2006年flower5月
インターネット法話

テレホン法話
0968-78-1333(毎月 1日、11日、21日更新)

いつでも どこでも だれでも 聞ける
 電話のお話3分間
このページからも どうぞお聞きください

熊本県長洲町安正寺 住職 隈部 壽春


 5月に入れば、ゴールデンウィークとかで、交通機関と遊園地が賑わいを見せ、静かな聞法の座を失っている人々には、豊かな人生の喜びは見出せないでしょう。5月6日は視力を失ってまで渡日して、唐招提寺を建立し、戒律の仏教を伝えた鑑真和尚の命日であります。5月2日は奈良の東大寺の廬舎那(るしゃな)大仏建立を果たし、仏式で葬儀を行われた聖武天皇が亡くなられた日ですね。釈尊の出家は、生、老、病、死の人生の意義を発見する為であり、それはまた、総ての人間の豊かな生活への道を開く為の物でありました。衣、食、住の総てを観察し尽くした智慧の世界からの言葉、それが仏陀の言葉。光の言葉。
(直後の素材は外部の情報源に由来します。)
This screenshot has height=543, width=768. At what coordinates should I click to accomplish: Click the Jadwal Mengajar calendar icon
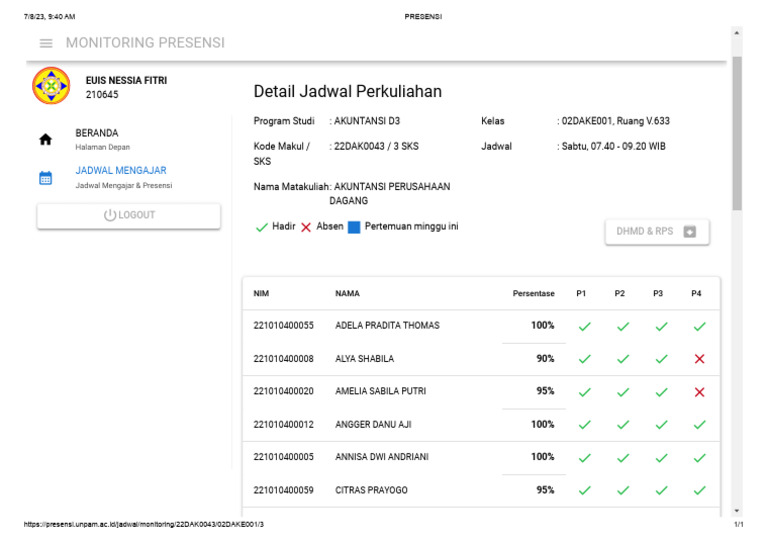pos(45,178)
その言葉は総てを照らし、その根源に衣となり、食となり、住となる言葉が佛の教え、一切の姿、形にとらわれず総てを明るく輝かせる働きを持った言葉、それが、南無阿弥陀仏と言う真言、一切を障り無く乗り越えさせる力が無碍光佛のみこと、み言葉、教えであります。一切諸仏は、無碍光佛の根本精神を説くをもってその使命としていらっしゃいます。そこにこそ実は、無碍の大道の実践が込められていたのです。この世は、諸仏証明の世界であります。